Dataset rows
....

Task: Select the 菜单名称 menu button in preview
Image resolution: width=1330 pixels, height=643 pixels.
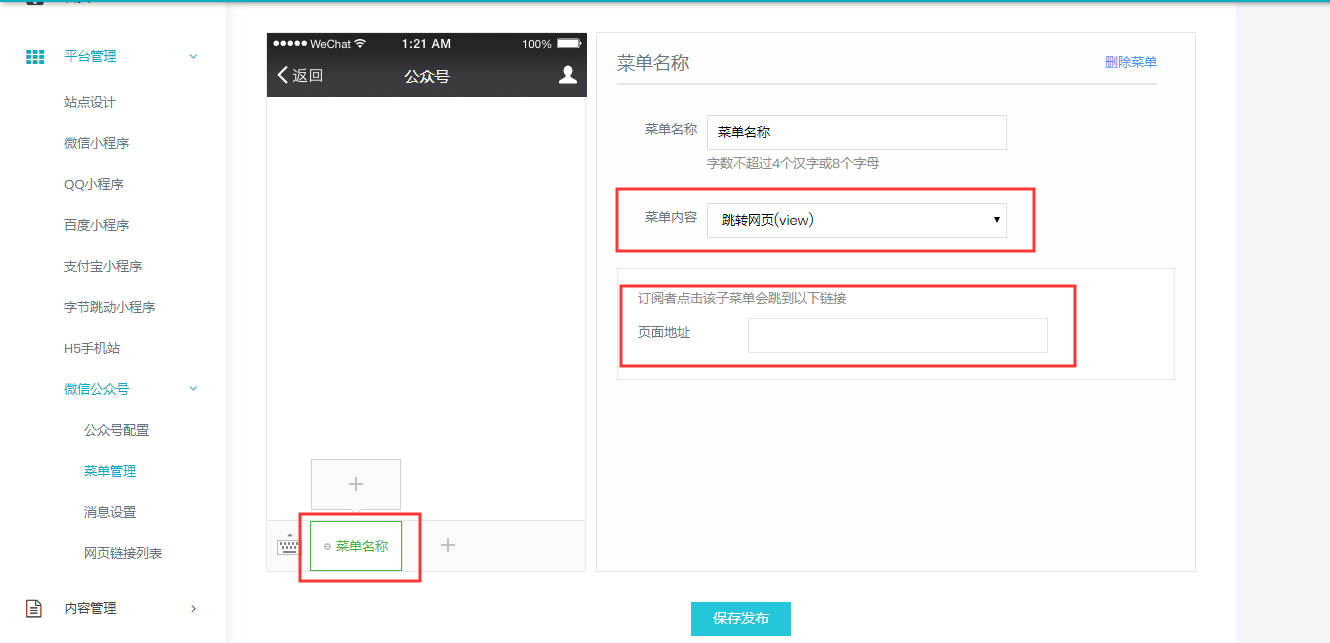Action: 356,546
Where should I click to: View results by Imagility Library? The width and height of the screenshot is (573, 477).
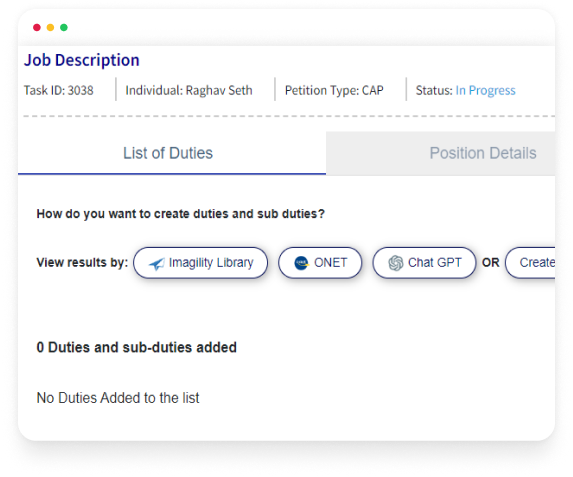coord(201,263)
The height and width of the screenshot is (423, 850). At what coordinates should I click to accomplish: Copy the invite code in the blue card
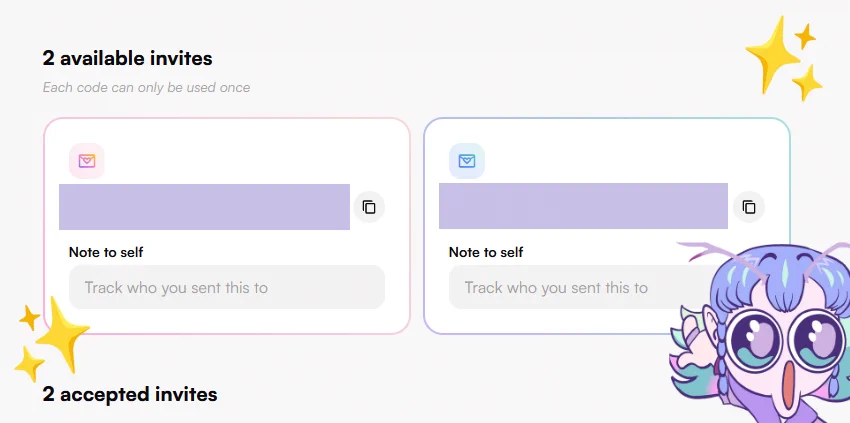(749, 207)
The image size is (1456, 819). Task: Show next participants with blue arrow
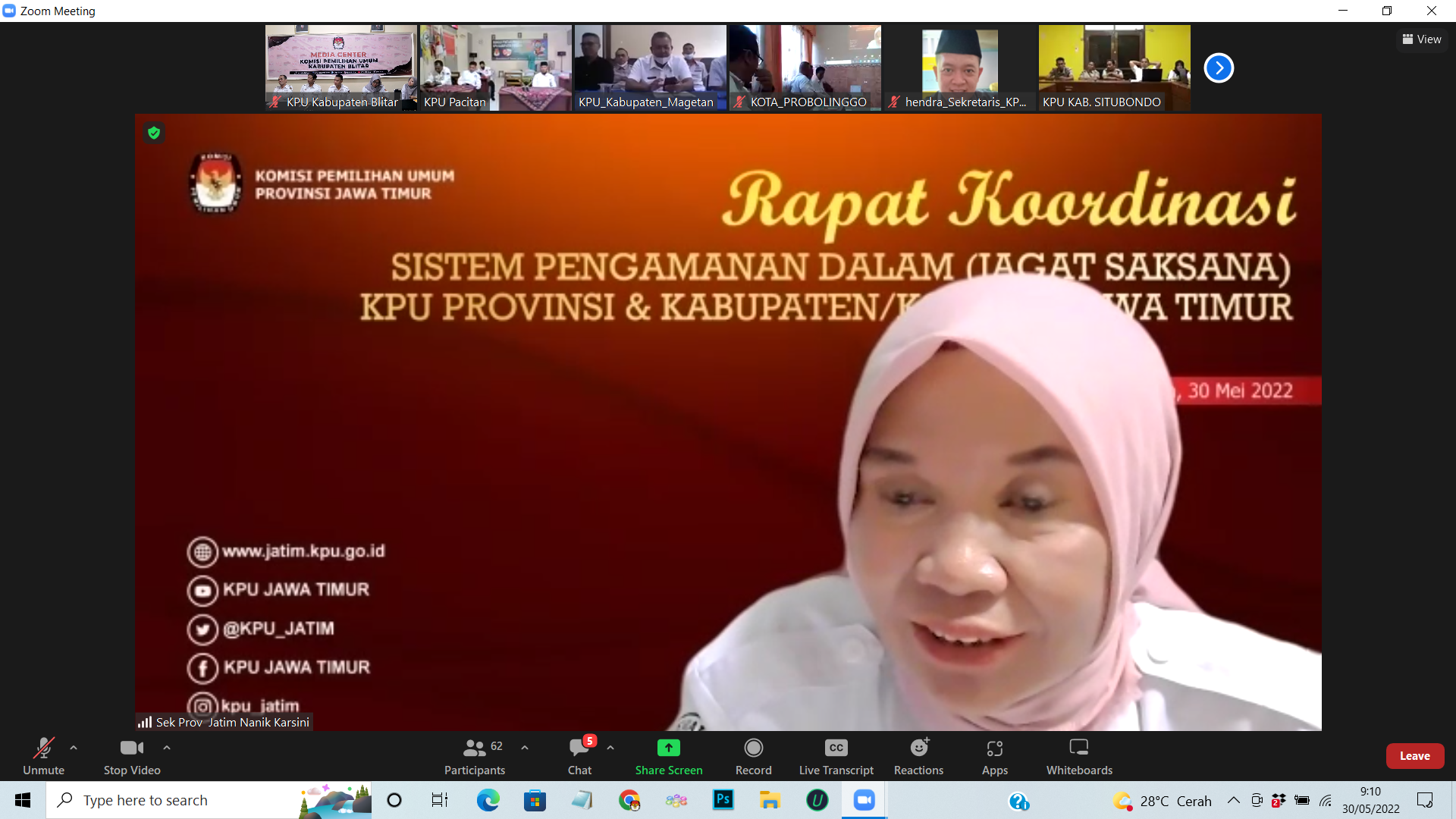[1219, 67]
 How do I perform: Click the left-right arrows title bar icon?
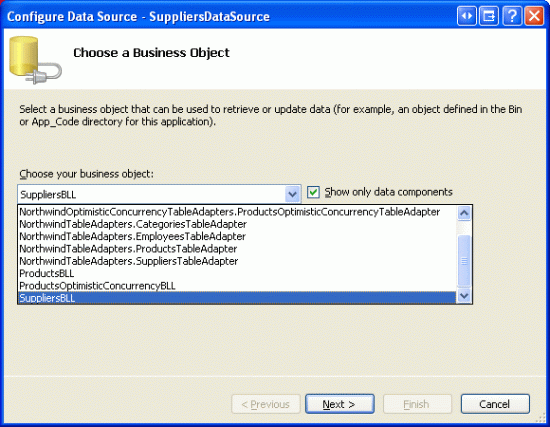click(x=467, y=16)
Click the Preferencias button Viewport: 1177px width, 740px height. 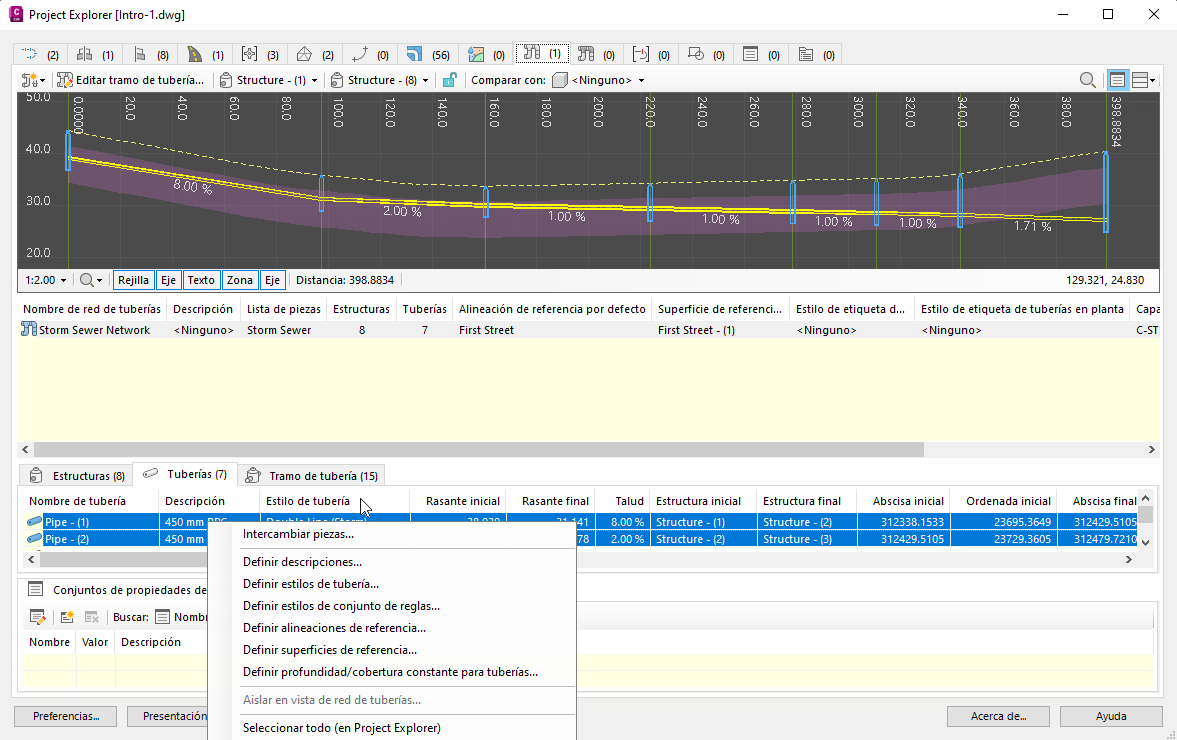pyautogui.click(x=65, y=716)
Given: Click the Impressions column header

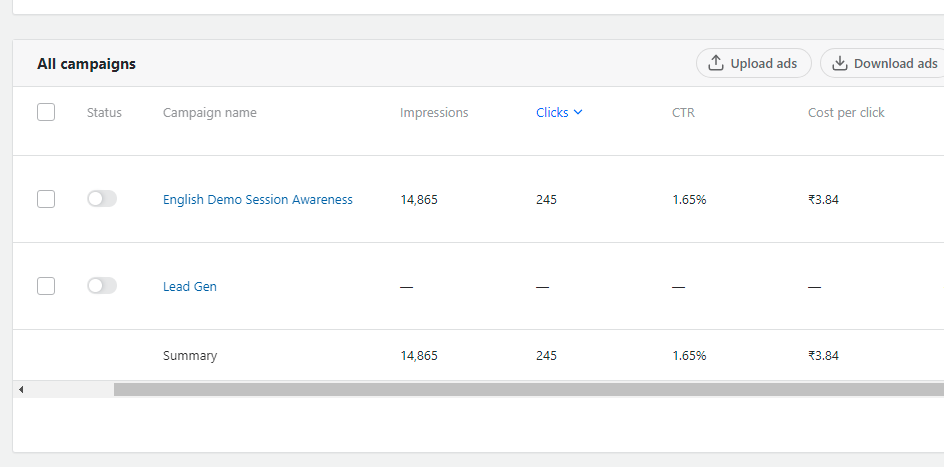Looking at the screenshot, I should click(x=434, y=113).
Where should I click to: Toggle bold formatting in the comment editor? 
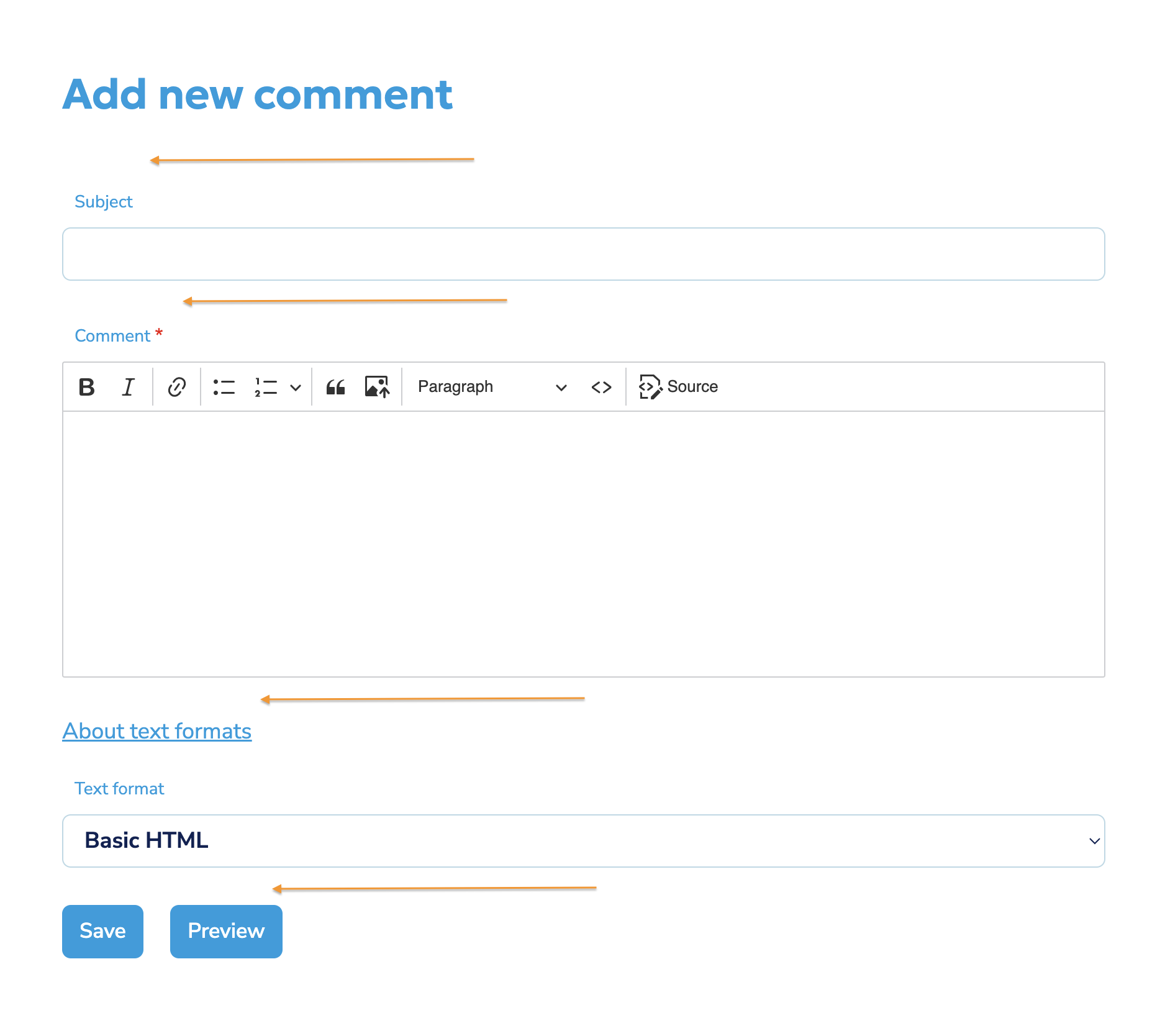click(x=86, y=386)
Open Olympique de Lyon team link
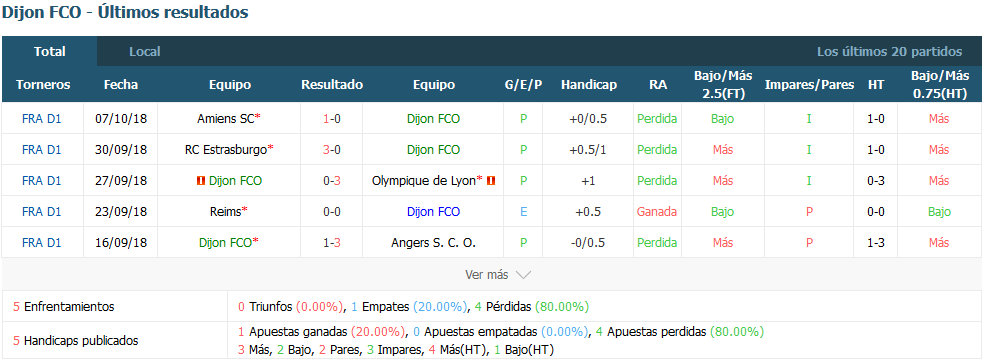Viewport: 982px width, 362px height. [x=424, y=181]
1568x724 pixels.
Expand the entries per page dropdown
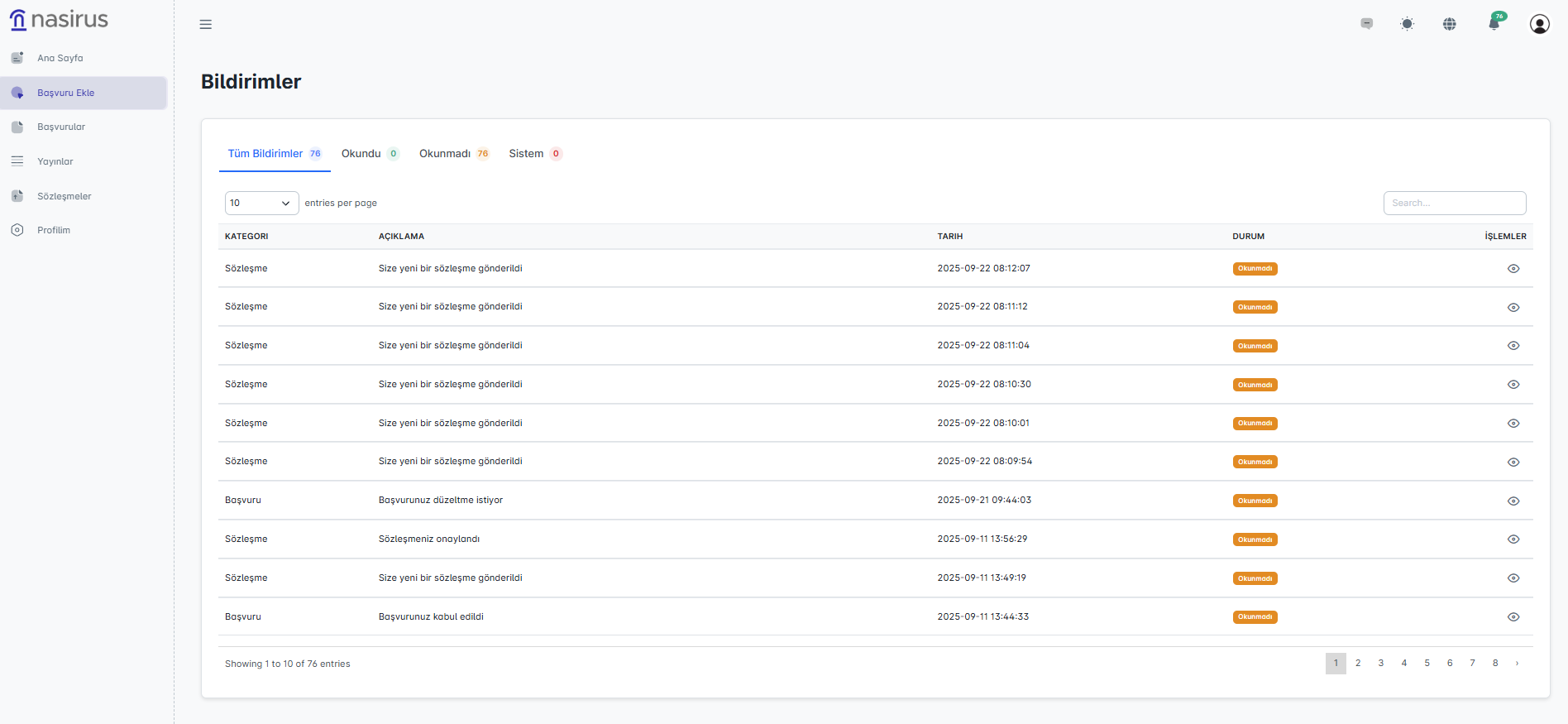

....

Starting at the line that contains "Open Olympique de Lyon team link" and running through the end of the items, give each line as a Markdown table with the columns Row and Line. Skip blank lines and leave the pictures out.

| Row | Line |
|---|---|
| 1 | Open Olympique de Lyon team link |
| 2 | Viewport: 982px width, 362px height. [x=424, y=181] |
| 3 | 1568x724 pixels. |
| 4 | Expand the entries per page dropdown |